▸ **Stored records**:
★ ★ ★ ★ ★ ★ ★

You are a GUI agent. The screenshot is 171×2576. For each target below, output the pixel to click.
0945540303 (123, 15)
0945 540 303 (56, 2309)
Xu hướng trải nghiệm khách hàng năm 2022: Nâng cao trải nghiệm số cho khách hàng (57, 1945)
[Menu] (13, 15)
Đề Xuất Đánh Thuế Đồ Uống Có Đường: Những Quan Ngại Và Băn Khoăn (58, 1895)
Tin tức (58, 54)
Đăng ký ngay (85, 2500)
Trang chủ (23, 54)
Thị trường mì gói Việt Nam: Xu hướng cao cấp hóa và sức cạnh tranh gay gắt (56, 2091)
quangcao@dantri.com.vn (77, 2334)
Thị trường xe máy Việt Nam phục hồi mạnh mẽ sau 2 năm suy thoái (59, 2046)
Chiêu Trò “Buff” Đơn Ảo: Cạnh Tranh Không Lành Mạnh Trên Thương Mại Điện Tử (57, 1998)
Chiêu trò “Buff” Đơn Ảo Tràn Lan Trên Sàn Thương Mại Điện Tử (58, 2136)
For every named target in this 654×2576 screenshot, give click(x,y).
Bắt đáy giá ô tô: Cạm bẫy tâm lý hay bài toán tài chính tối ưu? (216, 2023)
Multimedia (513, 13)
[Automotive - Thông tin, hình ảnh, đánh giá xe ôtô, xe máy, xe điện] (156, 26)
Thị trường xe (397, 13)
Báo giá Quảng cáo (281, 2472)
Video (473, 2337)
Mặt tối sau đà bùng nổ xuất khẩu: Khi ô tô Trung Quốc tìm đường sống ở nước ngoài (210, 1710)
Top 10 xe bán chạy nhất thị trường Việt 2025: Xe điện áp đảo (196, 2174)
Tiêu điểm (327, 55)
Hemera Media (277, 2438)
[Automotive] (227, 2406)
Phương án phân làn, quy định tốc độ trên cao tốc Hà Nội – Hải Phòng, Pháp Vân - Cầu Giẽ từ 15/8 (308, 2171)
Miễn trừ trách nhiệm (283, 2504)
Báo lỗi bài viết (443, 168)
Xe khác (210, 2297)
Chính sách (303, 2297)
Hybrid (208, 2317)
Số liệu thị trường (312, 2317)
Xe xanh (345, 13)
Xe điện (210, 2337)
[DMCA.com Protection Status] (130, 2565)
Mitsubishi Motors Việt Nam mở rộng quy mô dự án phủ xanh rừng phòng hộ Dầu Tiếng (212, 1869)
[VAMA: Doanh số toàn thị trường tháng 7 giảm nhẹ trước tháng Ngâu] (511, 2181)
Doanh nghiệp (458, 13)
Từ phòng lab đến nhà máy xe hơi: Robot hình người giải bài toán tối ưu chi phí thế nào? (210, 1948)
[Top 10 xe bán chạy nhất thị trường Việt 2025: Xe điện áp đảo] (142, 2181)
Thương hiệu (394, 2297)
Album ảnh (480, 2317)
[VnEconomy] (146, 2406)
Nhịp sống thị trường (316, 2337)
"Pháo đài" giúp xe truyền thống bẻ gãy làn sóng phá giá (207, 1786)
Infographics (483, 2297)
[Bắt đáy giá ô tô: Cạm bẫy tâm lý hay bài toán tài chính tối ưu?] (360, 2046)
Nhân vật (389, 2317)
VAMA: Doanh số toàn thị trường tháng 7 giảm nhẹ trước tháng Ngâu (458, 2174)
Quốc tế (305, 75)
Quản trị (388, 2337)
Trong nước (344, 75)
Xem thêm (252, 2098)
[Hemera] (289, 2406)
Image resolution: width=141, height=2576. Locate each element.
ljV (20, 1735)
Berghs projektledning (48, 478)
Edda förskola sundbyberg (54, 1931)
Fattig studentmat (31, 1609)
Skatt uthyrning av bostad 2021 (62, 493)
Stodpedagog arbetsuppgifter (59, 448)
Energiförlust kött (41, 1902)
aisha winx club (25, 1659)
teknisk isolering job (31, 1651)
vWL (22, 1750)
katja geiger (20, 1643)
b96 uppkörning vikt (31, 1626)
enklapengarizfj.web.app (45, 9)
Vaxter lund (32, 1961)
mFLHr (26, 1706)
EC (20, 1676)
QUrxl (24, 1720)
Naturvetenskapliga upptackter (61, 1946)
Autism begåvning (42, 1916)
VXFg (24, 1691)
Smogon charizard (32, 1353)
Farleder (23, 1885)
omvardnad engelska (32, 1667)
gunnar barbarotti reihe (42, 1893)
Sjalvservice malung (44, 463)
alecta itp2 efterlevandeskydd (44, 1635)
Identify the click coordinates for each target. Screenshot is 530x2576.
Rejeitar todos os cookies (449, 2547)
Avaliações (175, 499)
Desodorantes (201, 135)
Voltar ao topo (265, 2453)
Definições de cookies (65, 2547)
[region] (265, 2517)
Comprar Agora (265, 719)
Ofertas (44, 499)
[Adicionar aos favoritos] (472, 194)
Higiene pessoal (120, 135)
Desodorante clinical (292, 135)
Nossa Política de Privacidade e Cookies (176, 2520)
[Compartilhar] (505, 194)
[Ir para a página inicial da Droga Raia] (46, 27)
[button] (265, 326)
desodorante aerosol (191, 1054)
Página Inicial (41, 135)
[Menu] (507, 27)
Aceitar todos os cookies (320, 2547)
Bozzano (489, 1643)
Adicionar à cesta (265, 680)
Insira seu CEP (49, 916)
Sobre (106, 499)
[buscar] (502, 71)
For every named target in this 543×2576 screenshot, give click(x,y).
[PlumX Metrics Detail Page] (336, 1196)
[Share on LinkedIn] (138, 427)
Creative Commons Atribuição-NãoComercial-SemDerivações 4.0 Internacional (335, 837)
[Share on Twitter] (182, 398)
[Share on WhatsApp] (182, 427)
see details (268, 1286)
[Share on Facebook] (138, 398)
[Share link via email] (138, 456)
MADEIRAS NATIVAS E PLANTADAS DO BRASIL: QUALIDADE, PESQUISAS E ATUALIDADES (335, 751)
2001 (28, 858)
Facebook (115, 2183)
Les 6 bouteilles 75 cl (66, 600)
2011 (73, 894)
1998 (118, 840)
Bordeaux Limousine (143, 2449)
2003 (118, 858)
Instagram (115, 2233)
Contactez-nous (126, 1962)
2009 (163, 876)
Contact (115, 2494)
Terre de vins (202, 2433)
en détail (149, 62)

★ ★ ★ ★ ★ ★ ★

▸ **Exercise instructions**: Beginning at the line that holds "Ofertas (44, 499)", reproduce each line of the records above down to and including the last one.

▸ **Exercise answer**:
Ofertas (44, 499)
[Adicionar aos favoritos] (472, 194)
Higiene pessoal (120, 135)
Desodorante clinical (292, 135)
Nossa Política de Privacidade e Cookies (176, 2520)
[Compartilhar] (505, 194)
[Ir para a página inicial da Droga Raia] (46, 27)
[button] (265, 326)
desodorante aerosol (191, 1054)
Página Inicial (41, 135)
[Menu] (507, 27)
Aceitar todos os cookies (320, 2547)
Bozzano (489, 1643)
Adicionar à cesta (265, 680)
Insira seu CEP (49, 916)
Sobre (106, 499)
[buscar] (502, 71)
For every named target in this 543×2576 screenshot, give click(x,y).
[PlumX Metrics Detail Page] (336, 1196)
[Share on LinkedIn] (138, 427)
Creative Commons Atribuição-NãoComercial-SemDerivações 4.0 Internacional (335, 837)
[Share on Twitter] (182, 398)
[Share on WhatsApp] (182, 427)
see details (268, 1286)
[Share on Facebook] (138, 398)
[Share link via email] (138, 456)
MADEIRAS NATIVAS E PLANTADAS DO BRASIL: QUALIDADE, PESQUISAS E ATUALIDADES (335, 751)
2001 (28, 858)
Facebook (115, 2183)
Les 6 bouteilles 75 cl (66, 600)
2011 (73, 894)
1998 (118, 840)
Bordeaux Limousine (143, 2449)
2003 (118, 858)
Instagram (115, 2233)
Contactez-nous (126, 1962)
2009 (163, 876)
Contact (115, 2494)
Terre de vins (202, 2433)
en détail (149, 62)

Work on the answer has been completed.